In view of the above, it is obvious that the appellant was aware that the enquiry related to depositing of huge unaccounted money were being done by the Government agencies including the Income Tax Department. The statements of Shri Mohit Garg and the circumstantial evidences proves that the transaction of payment of commission in the form of cash and gold must have been done. Since, the appellant was having prior information of the enquiries being done, he must have removed the ill-gotten money from his residence prior to the search conducted by the Department. It is impossible to think that the bank authority will be working beyond the working hours in violation of rules and regulations put down by the bank without any interest.

8. The Ld AR has submitted that the assessee is an individual so the provision of section 69A of the Act are not applicable because the assessee has not maintained the books of account. In the case of CIT vs Hersh Washeser Chadha the Hon’ble Delhi High Court has keep open this question to be decided in some other case. This argument is not tenable. Ground raised by assessee decided accordingly.

9. On perusal of the order of the Ld CIT(A) reveals that no cash or gold was recovered from the house of the assessee. The addition was made on the assumption basis because the assessee who was working in the bank as a bank employee finished their work beyond the working hours. If the assessee has done the work beyond the working hours this may be the violation of the banking rules but on that basis the addition cannot be made assuming that the assessee has received the commission from the Rajeev Singh Kushwaha. In the case of Pr. CIT vs Pavitra Realcon Pvt Ltd ITA 579/2018 the Hon’ble Deli High Court held that in para 22 as under;-

“22. Further, the position with respect to whether a statement recorded under Section 132(4) of the Act could be a standalone basis for making assessment was clarified by this Court in the case of CIT v.

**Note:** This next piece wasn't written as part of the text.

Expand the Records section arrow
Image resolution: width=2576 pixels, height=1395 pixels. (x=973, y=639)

Harjeev Aggarwal, wherein, it was held that merely because an admission has been made by the assessee during the search operation, the same could not be used to make additions in the absence of any evidence to corroborate the same. The relevant paragraph of the said decision is extracted herein below:

“20. In our view, a plain reading of section 158BB(1) of the Act does not contemplate computing of undisclosed income solely on the basis of a statement recorded during the search. The words “evidence found as a result of search” would not take within its sweep statements recorded during search and seizure operations. However, the statements recorded would certainly constitute information and if such information is relatable to the evidence or material found during search, the same could certainly be used in evidence in any proceedings under the Act as expressly mandated by virtue of the Explanation to section 132(4) of the Act. However, such statements on a stand alone basis without reference to any other material discovered during search and seizure operations would not empower the Assessing Officer to make a block assessment merely because any admission was made by the assessee during search operation.”

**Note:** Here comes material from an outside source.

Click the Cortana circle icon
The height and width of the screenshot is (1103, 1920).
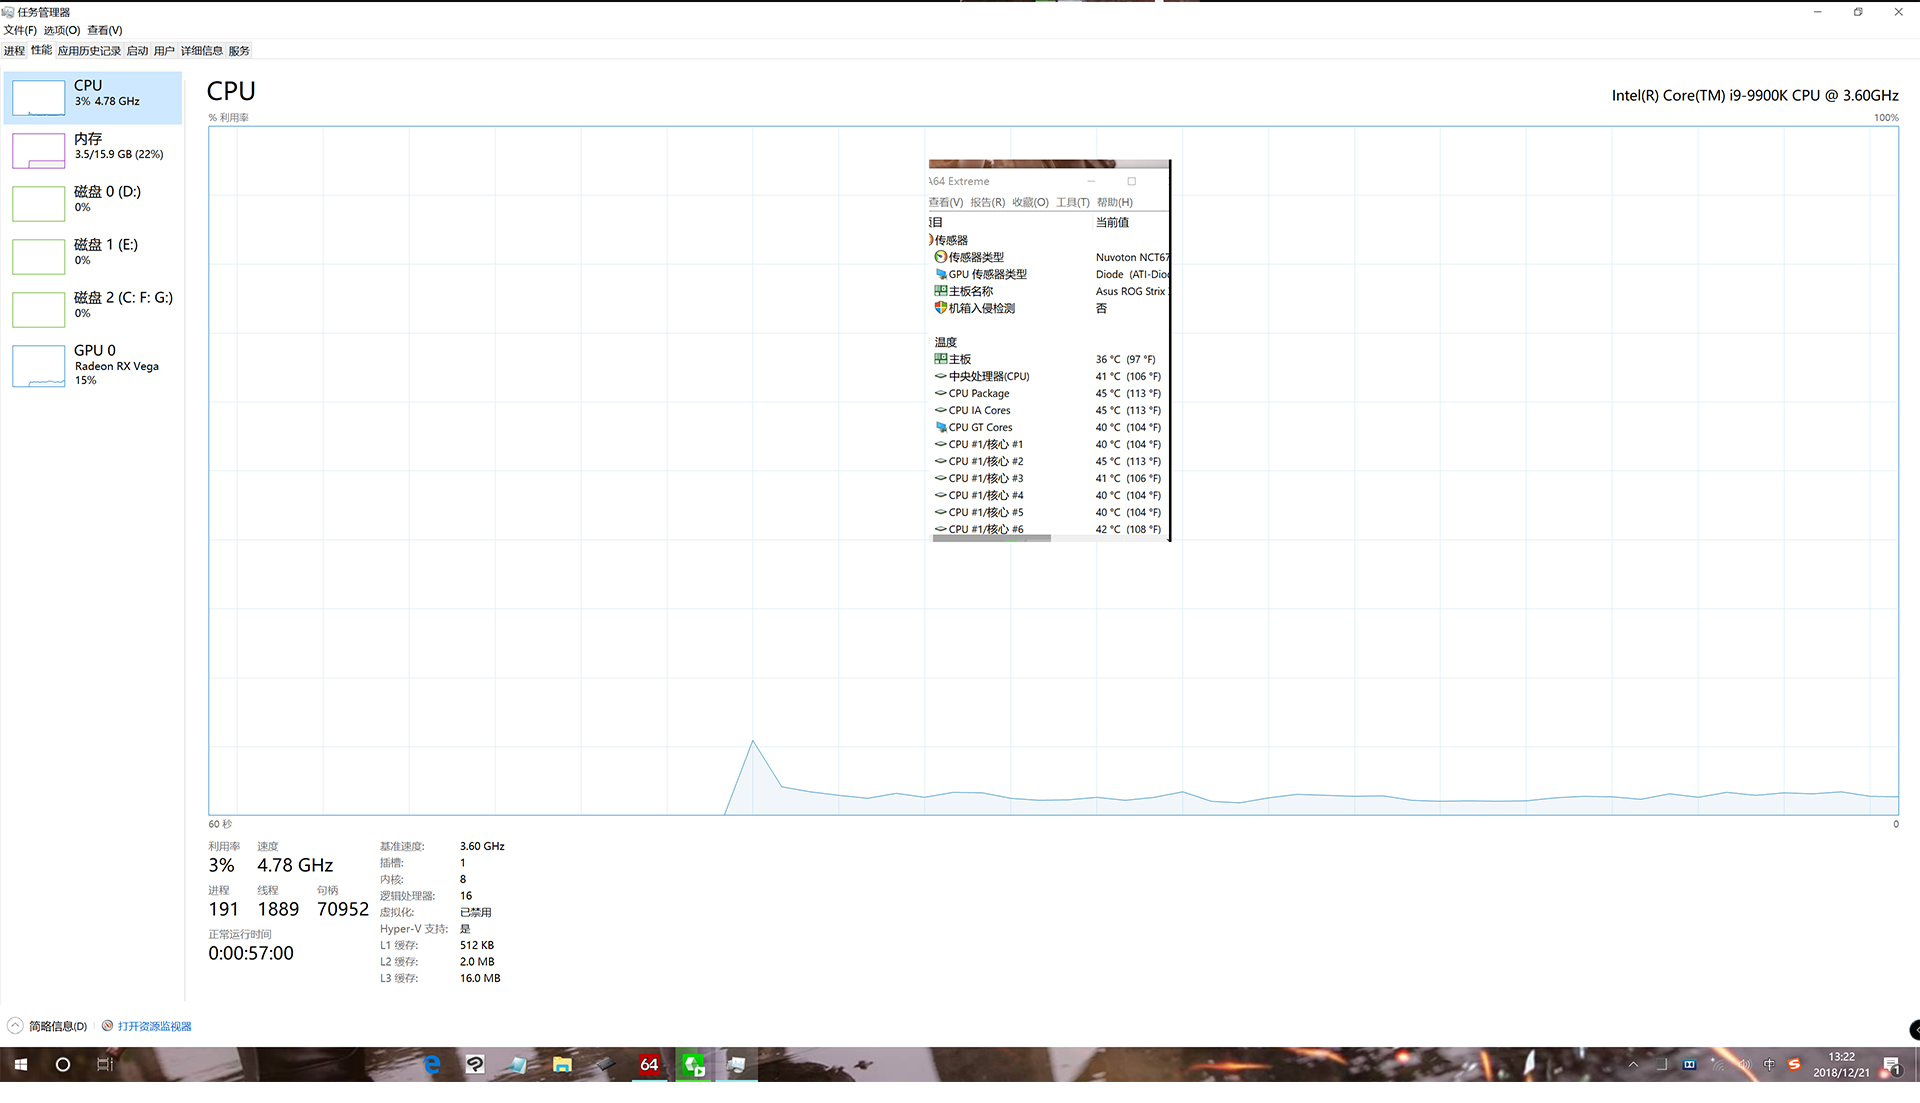62,1065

10. However it is an undisputed fact that the statement recorded under section 132(4) of the Act has better evidentiary value but it is also settled position of law that addition cannot be sustained merely on the basis of the statement. There has to be some material corroborating the content of the statements.

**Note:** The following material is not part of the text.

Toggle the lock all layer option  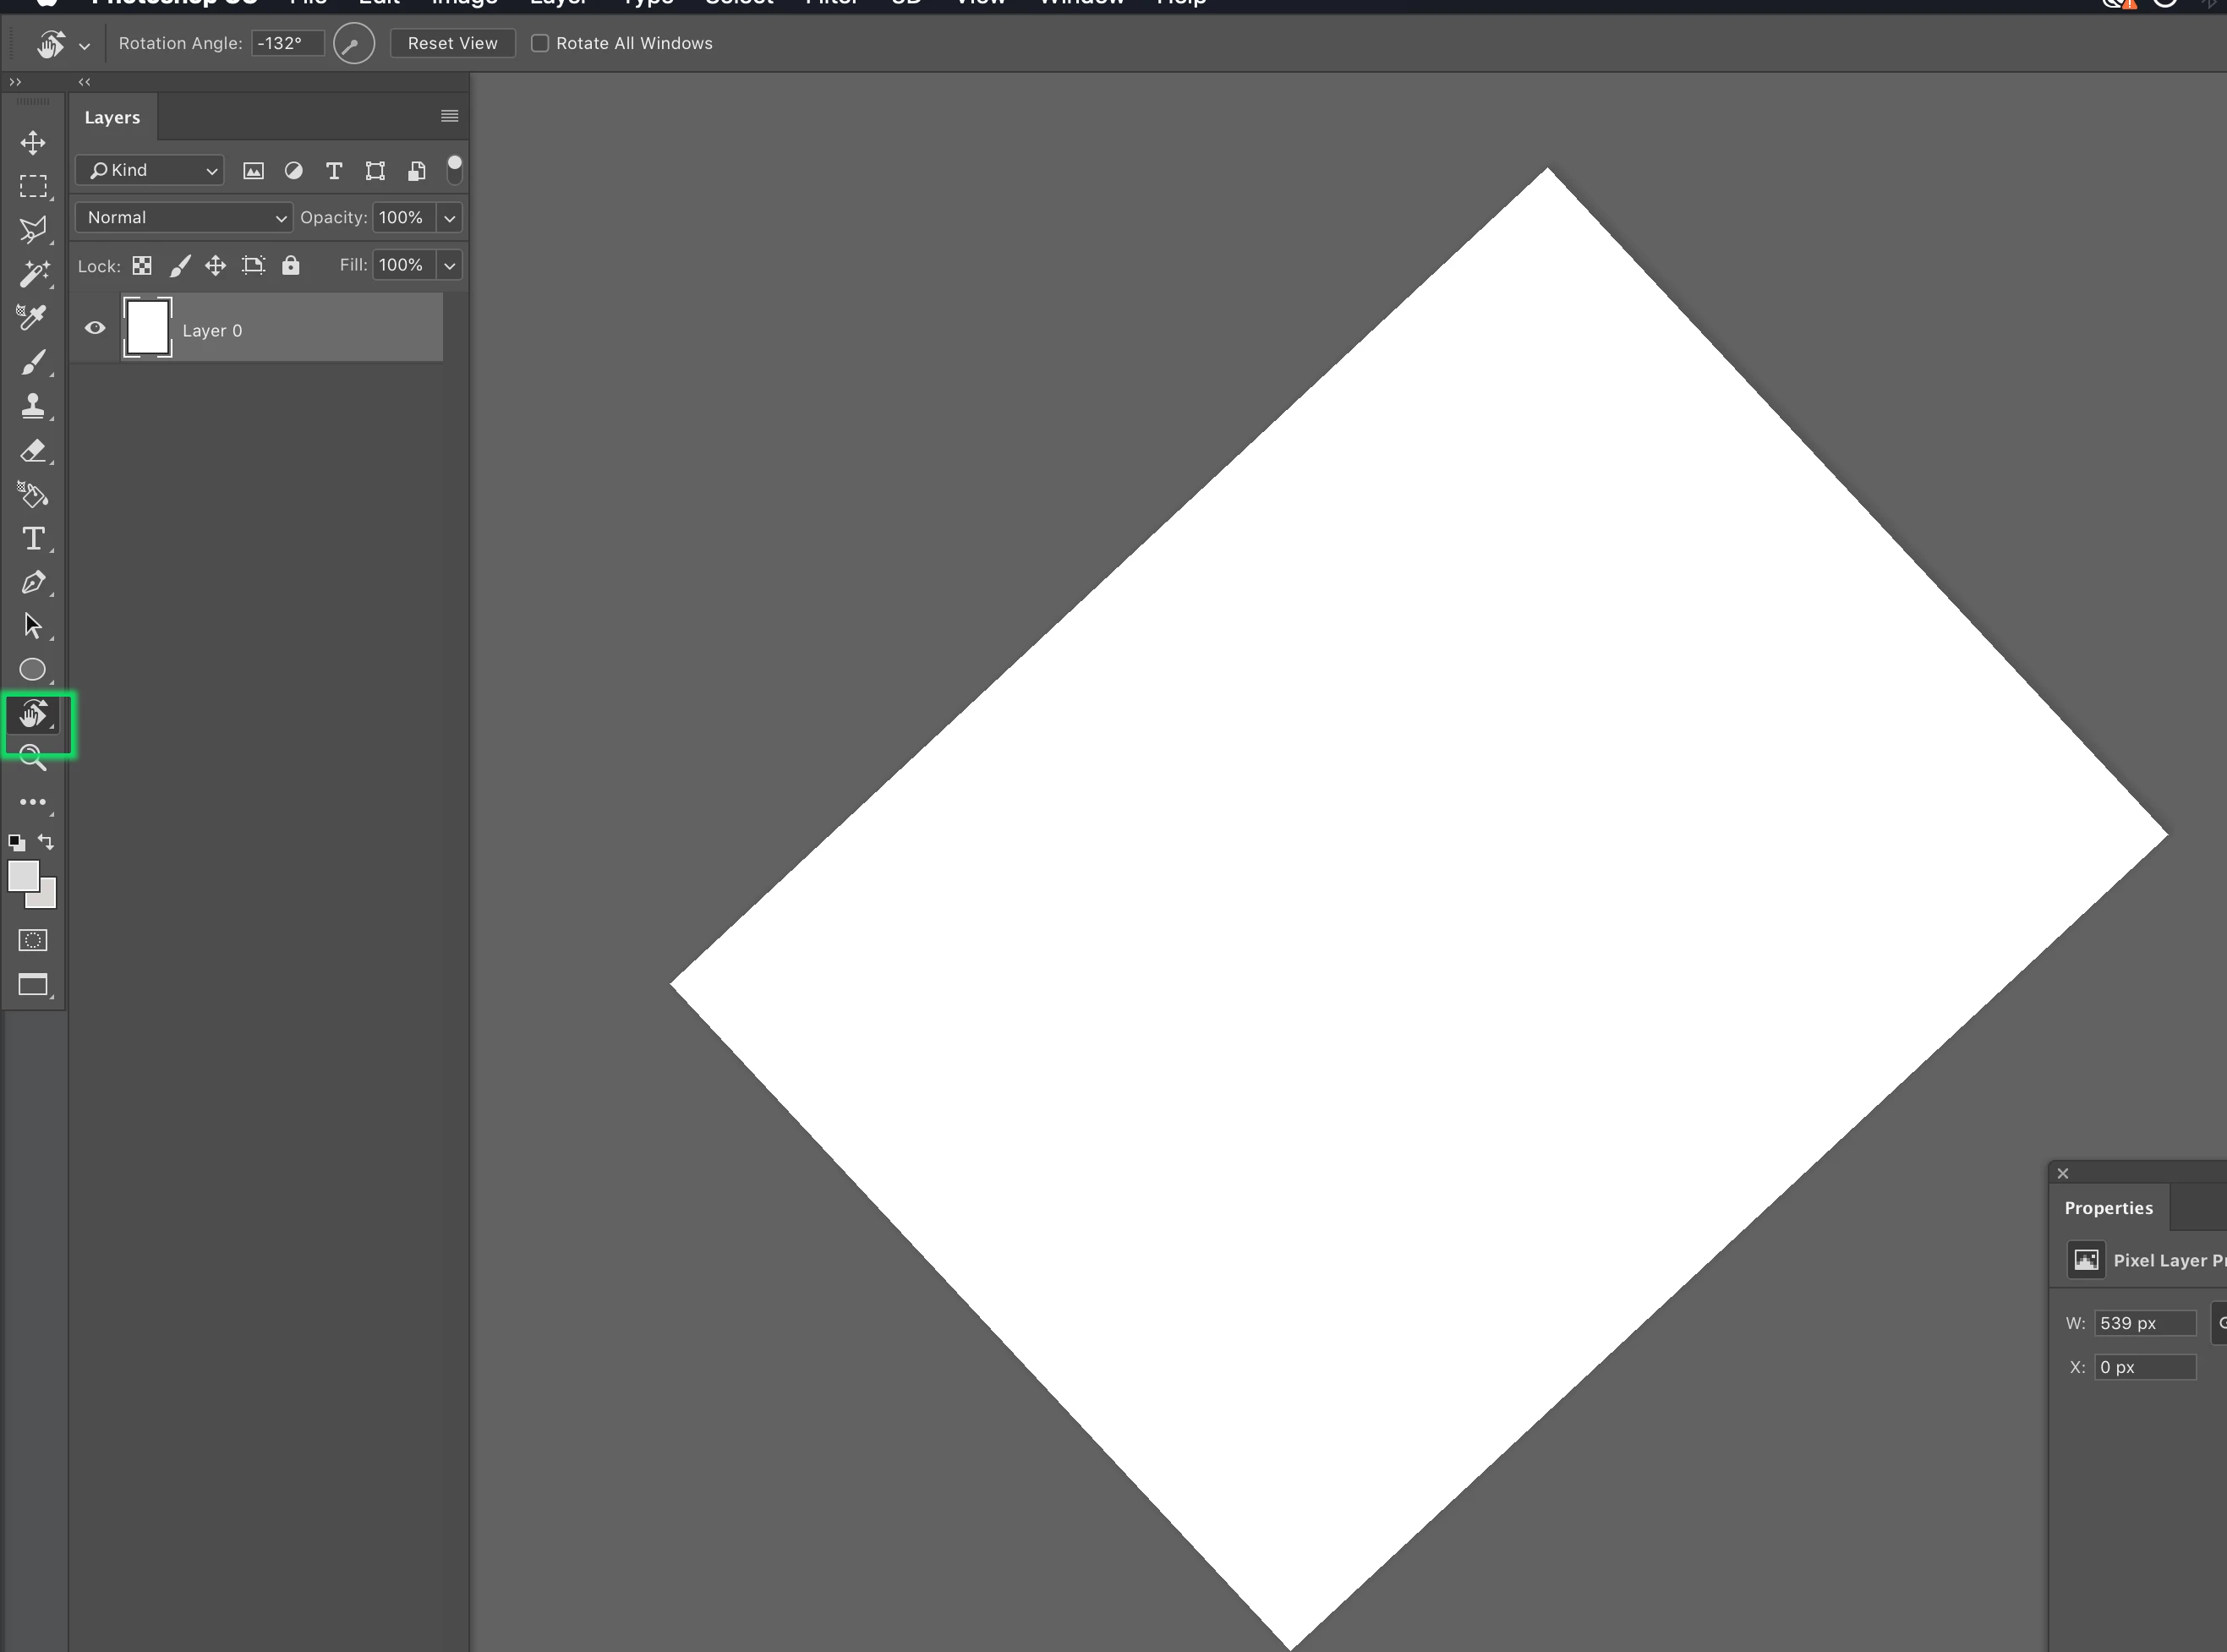coord(290,265)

In this case addition was made merely on the statement basis and no other corroborating material was found during the search and seizure operation. According to AO 1 kg gold bar was seized by the Enforcement Directorate from the premise of the accomplice of the assessee Shri Shobhit Sinha sister’s residence at Lucknow on 03-12-2016. We have observed that the AO has made the addition on the basis that the assessee had helped Shri Rajeev Singh Kushwaha in cash deposits by flouted the banking norms. The AO has made the addition only on mere assumption and not on any material recovered during search and seizure. In the absence of the supporting evidence additions made by the AO is not sustainable. The appeal of the assessee is liable to be allowed.

11. In the result, the appeal of the assessee is allowed.

Order pronounced in the open court on 08.10.2024.